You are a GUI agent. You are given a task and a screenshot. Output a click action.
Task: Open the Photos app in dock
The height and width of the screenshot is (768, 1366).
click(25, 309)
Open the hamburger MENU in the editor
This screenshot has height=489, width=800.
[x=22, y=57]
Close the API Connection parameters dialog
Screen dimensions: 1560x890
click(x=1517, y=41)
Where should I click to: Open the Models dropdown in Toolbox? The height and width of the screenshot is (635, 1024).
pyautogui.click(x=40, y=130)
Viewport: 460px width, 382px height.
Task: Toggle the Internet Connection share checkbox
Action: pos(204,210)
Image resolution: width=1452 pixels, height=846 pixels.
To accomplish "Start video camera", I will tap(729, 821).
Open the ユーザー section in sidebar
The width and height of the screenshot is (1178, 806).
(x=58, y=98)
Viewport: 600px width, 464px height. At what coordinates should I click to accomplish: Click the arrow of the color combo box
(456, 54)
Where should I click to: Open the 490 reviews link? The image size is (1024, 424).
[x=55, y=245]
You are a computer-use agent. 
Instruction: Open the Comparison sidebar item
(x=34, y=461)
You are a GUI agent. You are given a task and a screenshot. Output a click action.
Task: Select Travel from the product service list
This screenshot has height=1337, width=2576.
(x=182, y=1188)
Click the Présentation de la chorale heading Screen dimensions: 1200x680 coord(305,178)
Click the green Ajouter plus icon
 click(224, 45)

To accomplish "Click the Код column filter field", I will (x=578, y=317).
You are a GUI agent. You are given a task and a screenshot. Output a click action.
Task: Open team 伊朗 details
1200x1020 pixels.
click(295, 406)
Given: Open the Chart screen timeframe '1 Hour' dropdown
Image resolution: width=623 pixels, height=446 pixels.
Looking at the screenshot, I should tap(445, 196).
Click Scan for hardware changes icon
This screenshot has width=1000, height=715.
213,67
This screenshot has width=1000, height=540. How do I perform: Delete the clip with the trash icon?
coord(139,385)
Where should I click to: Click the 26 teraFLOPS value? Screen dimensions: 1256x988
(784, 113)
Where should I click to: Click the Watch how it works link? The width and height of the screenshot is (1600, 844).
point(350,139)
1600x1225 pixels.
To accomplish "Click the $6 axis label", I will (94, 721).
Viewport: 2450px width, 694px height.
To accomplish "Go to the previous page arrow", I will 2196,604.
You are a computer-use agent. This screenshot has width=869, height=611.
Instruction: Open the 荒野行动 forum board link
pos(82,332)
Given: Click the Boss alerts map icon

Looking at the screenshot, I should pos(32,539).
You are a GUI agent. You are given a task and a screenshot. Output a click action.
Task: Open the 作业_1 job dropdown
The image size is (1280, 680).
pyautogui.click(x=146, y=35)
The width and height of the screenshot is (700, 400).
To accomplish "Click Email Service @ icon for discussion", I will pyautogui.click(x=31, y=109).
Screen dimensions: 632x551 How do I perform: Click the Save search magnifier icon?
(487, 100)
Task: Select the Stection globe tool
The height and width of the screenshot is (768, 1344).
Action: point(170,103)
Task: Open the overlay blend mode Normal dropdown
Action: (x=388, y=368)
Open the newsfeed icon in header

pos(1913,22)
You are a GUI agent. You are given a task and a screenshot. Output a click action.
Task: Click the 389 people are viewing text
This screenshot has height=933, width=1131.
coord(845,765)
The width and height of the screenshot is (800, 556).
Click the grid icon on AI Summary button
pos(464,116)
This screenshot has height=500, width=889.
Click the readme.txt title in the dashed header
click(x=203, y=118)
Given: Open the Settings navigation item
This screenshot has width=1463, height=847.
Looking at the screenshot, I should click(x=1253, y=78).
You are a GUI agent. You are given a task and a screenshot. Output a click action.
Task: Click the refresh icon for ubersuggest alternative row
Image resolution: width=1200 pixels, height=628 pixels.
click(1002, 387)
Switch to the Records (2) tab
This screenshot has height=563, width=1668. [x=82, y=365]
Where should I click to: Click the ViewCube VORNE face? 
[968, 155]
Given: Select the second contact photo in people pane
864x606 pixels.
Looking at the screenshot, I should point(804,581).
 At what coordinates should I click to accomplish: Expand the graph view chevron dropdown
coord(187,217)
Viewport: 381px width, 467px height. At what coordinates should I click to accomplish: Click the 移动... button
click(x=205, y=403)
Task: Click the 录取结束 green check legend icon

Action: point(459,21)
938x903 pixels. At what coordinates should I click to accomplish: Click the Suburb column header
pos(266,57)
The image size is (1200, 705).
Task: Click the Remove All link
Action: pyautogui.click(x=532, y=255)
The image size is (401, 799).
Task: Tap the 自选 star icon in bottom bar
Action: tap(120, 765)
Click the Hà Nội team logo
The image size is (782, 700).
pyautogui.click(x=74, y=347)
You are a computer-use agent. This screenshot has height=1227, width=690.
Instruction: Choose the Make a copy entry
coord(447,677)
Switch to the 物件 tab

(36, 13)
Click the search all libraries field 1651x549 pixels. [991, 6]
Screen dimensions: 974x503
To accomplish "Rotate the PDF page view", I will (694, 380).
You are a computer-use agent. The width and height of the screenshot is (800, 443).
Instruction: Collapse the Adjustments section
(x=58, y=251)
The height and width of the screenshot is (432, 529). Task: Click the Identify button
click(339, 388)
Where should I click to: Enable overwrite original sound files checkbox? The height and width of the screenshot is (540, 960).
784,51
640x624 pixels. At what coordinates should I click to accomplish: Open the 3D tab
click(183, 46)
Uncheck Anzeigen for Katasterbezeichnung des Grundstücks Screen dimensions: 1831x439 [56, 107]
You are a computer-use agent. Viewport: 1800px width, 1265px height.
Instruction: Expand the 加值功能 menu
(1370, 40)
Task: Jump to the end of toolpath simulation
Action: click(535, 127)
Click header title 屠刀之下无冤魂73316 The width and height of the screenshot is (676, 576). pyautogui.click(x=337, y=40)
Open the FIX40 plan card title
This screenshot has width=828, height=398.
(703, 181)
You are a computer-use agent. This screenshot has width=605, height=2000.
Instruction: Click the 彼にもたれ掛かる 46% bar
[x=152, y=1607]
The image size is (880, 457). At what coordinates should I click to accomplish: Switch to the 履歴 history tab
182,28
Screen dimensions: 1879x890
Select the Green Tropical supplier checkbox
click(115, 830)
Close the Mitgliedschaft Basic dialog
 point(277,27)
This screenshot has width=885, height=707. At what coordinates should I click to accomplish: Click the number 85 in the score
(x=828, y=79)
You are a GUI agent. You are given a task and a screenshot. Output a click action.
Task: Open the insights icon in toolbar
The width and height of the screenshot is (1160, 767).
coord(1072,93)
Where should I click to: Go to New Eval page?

-*-*-

■ DIRECTIONS FOR THIS TASK:
Which lines above carry the string "team"? Copy those lines.

■ TASK SOLUTION:
Task: Open team 伊朗 details
Click the Hà Nội team logo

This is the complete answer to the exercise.